A verbatim reprint of the records below is what this exercise asks for.

* _Saved data entries_:
*** Begin section ***
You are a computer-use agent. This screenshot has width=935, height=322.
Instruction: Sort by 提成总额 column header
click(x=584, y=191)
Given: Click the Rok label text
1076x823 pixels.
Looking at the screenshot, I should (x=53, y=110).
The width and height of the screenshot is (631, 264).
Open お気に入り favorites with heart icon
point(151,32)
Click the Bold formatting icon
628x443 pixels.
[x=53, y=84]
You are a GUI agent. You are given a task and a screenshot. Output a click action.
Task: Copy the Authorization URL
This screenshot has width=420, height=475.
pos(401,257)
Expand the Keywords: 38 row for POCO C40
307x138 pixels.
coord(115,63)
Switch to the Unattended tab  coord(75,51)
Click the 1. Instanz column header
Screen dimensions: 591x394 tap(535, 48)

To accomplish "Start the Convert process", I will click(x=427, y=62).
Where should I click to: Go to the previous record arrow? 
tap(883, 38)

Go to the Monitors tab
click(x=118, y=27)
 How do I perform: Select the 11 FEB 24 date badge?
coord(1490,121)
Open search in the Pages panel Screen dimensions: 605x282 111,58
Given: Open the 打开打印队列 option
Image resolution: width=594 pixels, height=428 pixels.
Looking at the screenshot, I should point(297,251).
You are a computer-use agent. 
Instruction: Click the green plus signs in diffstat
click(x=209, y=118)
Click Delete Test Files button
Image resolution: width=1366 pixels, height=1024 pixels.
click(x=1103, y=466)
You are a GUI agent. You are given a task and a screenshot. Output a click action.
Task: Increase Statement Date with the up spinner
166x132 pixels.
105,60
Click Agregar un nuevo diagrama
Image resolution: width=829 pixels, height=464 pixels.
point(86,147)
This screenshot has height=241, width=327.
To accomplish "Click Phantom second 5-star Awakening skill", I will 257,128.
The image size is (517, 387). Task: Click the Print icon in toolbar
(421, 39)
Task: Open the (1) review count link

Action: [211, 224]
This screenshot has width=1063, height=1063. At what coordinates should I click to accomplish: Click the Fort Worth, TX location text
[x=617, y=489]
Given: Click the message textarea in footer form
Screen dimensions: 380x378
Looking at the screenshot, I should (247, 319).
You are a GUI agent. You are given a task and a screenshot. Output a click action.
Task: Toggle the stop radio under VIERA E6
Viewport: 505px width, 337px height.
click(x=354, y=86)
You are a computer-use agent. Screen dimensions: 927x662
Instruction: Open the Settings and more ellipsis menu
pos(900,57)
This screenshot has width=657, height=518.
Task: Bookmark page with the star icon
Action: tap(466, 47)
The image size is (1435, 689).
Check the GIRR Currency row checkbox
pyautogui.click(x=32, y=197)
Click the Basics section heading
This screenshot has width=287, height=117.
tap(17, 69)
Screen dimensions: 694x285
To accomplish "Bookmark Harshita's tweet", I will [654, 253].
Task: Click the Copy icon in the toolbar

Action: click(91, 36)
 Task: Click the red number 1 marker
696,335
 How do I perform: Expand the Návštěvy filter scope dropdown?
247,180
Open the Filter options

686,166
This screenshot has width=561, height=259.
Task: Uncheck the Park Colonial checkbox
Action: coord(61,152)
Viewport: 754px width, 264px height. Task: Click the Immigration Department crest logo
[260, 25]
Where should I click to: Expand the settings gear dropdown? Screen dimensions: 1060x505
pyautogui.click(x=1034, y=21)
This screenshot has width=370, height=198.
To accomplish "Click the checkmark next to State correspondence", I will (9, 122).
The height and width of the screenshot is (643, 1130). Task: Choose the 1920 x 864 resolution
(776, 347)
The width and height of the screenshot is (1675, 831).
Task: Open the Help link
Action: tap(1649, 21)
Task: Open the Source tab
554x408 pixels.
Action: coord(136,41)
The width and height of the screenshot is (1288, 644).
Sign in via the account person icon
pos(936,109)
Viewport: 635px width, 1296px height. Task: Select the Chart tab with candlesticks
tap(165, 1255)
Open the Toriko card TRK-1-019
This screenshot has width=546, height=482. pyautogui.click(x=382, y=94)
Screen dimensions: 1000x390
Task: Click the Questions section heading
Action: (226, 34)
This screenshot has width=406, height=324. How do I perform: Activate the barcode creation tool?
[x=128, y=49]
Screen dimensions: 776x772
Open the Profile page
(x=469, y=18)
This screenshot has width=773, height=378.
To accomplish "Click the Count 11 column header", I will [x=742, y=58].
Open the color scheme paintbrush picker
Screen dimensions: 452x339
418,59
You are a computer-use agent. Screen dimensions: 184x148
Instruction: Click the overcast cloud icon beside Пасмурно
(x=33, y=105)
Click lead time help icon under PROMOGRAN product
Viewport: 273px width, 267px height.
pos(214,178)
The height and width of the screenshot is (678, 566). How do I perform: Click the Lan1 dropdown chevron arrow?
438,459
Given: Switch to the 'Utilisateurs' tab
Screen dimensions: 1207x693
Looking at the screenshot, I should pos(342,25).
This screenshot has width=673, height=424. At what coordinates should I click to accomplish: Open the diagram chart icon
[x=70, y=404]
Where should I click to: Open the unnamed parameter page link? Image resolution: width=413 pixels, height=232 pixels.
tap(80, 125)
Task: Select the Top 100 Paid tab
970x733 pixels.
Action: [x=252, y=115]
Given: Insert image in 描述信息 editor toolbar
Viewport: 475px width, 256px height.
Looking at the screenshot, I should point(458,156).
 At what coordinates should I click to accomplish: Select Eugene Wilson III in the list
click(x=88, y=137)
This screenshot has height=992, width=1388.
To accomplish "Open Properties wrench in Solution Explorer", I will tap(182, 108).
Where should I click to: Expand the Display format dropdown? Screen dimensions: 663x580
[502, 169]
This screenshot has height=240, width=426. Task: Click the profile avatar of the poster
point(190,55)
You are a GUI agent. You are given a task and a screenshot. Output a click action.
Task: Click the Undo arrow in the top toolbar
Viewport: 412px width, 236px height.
*** End section ***
* _Written solution_:
You are a computer-use agent. This screenshot has width=935, height=322.
Instruction: Sort by 提成总额 column header
click(x=584, y=191)
Given: Click the Rok label text
1076x823 pixels.
Looking at the screenshot, I should (x=53, y=110).
The width and height of the screenshot is (631, 264).
Open お気に入り favorites with heart icon
point(151,32)
Click the Bold formatting icon
628x443 pixels.
[x=53, y=84]
You are a GUI agent. You are given a task and a screenshot. Output a click action.
Task: Copy the Authorization URL
This screenshot has width=420, height=475.
pos(401,257)
Expand the Keywords: 38 row for POCO C40
307x138 pixels.
coord(115,63)
Switch to the Unattended tab  coord(75,51)
Click the 1. Instanz column header
Screen dimensions: 591x394 tap(535, 48)

To accomplish "Start the Convert process", I will click(x=427, y=62).
Where should I click to: Go to the previous record arrow? 
tap(883, 38)

Go to the Monitors tab
click(x=118, y=27)
 How do I perform: Select the 11 FEB 24 date badge?
coord(1490,121)
Open search in the Pages panel Screen dimensions: 605x282 111,58
Given: Open the 打开打印队列 option
Image resolution: width=594 pixels, height=428 pixels.
Looking at the screenshot, I should point(297,251).
You are a computer-use agent. 
Instruction: Click the green plus signs in diffstat
click(x=209, y=118)
Click Delete Test Files button
Image resolution: width=1366 pixels, height=1024 pixels.
click(x=1103, y=466)
You are a GUI agent. You are given a task and a screenshot. Output a click action.
Task: Increase Statement Date with the up spinner
166x132 pixels.
105,60
Click Agregar un nuevo diagrama
Image resolution: width=829 pixels, height=464 pixels.
point(86,147)
This screenshot has height=241, width=327.
To accomplish "Click Phantom second 5-star Awakening skill", I will 257,128.
The image size is (517, 387). Task: Click the Print icon in toolbar
(421, 39)
Task: Open the (1) review count link

Action: [211, 224]
This screenshot has width=1063, height=1063. At what coordinates should I click to accomplish: Click the Fort Worth, TX location text
[x=617, y=489]
Given: Click the message textarea in footer form
Screen dimensions: 380x378
Looking at the screenshot, I should (247, 319).
You are a GUI agent. You are given a task and a screenshot. Output a click action.
Task: Toggle the stop radio under VIERA E6
Viewport: 505px width, 337px height.
click(x=354, y=86)
You are a computer-use agent. Screen dimensions: 927x662
Instruction: Open the Settings and more ellipsis menu
pos(900,57)
This screenshot has width=657, height=518.
Task: Bookmark page with the star icon
Action: tap(466, 47)
The image size is (1435, 689).
Check the GIRR Currency row checkbox
pyautogui.click(x=32, y=197)
Click the Basics section heading
This screenshot has width=287, height=117.
tap(17, 69)
Screen dimensions: 694x285
To accomplish "Bookmark Harshita's tweet", I will [654, 253].
Task: Click the Copy icon in the toolbar

Action: click(91, 36)
 Task: Click the red number 1 marker
696,335
 How do I perform: Expand the Návštěvy filter scope dropdown?
247,180
Open the Filter options

686,166
This screenshot has width=561, height=259.
Task: Uncheck the Park Colonial checkbox
Action: coord(61,152)
Viewport: 754px width, 264px height. Task: Click the Immigration Department crest logo
[260, 25]
Where should I click to: Expand the settings gear dropdown? Screen dimensions: 1060x505
pyautogui.click(x=1034, y=21)
This screenshot has width=370, height=198.
To accomplish "Click the checkmark next to State correspondence", I will (9, 122).
The height and width of the screenshot is (643, 1130). Task: Choose the 1920 x 864 resolution
(776, 347)
The width and height of the screenshot is (1675, 831).
Task: Open the Help link
Action: tap(1649, 21)
Task: Open the Source tab
554x408 pixels.
Action: coord(136,41)
The width and height of the screenshot is (1288, 644).
Sign in via the account person icon
pos(936,109)
Viewport: 635px width, 1296px height. Task: Select the Chart tab with candlesticks
tap(165, 1255)
Open the Toriko card TRK-1-019
This screenshot has width=546, height=482. pyautogui.click(x=382, y=94)
Screen dimensions: 1000x390
Task: Click the Questions section heading
Action: (226, 34)
This screenshot has width=406, height=324. How do I perform: Activate the barcode creation tool?
[x=128, y=49]
Screen dimensions: 776x772
Open the Profile page
(x=469, y=18)
This screenshot has width=773, height=378.
To accomplish "Click the Count 11 column header", I will [x=742, y=58].
Open the color scheme paintbrush picker
Screen dimensions: 452x339
418,59
You are a computer-use agent. Screen dimensions: 184x148
Instruction: Click the overcast cloud icon beside Пасмурно
(x=33, y=105)
Click lead time help icon under PROMOGRAN product
Viewport: 273px width, 267px height.
pos(214,178)
The height and width of the screenshot is (678, 566). How do I perform: Click the Lan1 dropdown chevron arrow?
438,459
Given: Switch to the 'Utilisateurs' tab
Screen dimensions: 1207x693
Looking at the screenshot, I should pos(342,25).
This screenshot has width=673, height=424. At what coordinates should I click to accomplish: Open the diagram chart icon
[x=70, y=404]
Where should I click to: Open the unnamed parameter page link? Image resolution: width=413 pixels, height=232 pixels.
tap(80, 125)
Task: Select the Top 100 Paid tab
970x733 pixels.
Action: [x=252, y=115]
Given: Insert image in 描述信息 editor toolbar
Viewport: 475px width, 256px height.
Looking at the screenshot, I should point(458,156).
 At what coordinates should I click to accomplish: Select Eugene Wilson III in the list
click(x=88, y=137)
This screenshot has height=992, width=1388.
To accomplish "Open Properties wrench in Solution Explorer", I will tap(182, 108).
Where should I click to: Expand the Display format dropdown? Screen dimensions: 663x580
[502, 169]
This screenshot has height=240, width=426. Task: Click the profile avatar of the poster
point(190,55)
You are a GUI agent. You are given a task and a screenshot. Output a click action.
Task: Click the Undo arrow in the top toolbar
Viewport: 412px width, 236px height.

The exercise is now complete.